● WHAT YOU WILL DO
Print the material below exactly as it stands, please, from its first line to the line holding "Task: Select the MY OWN AF airfield name cell", with no pictures.

● DATASET
——————————
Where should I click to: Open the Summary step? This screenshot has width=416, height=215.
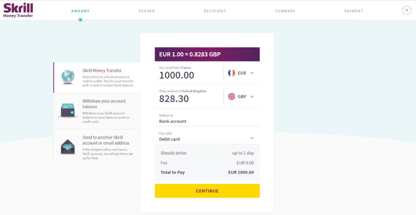(285, 11)
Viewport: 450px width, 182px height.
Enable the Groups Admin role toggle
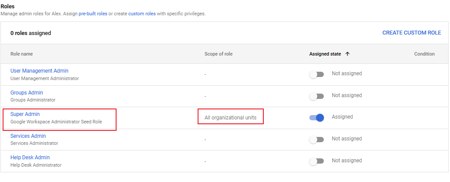(316, 96)
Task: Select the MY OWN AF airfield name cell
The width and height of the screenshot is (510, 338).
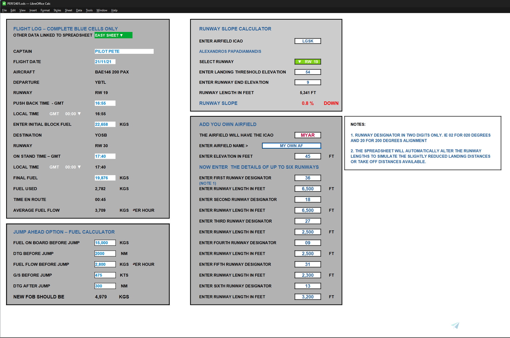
——————————
● SOLUTION FOR THIS PROBLEM
Where should I click to: Open the Summary step? This screenshot has width=416, height=215.
(285, 11)
Viewport: 450px width, 182px height.
Enable the Groups Admin role toggle
(316, 96)
Task: Select the MY OWN AF airfield name cell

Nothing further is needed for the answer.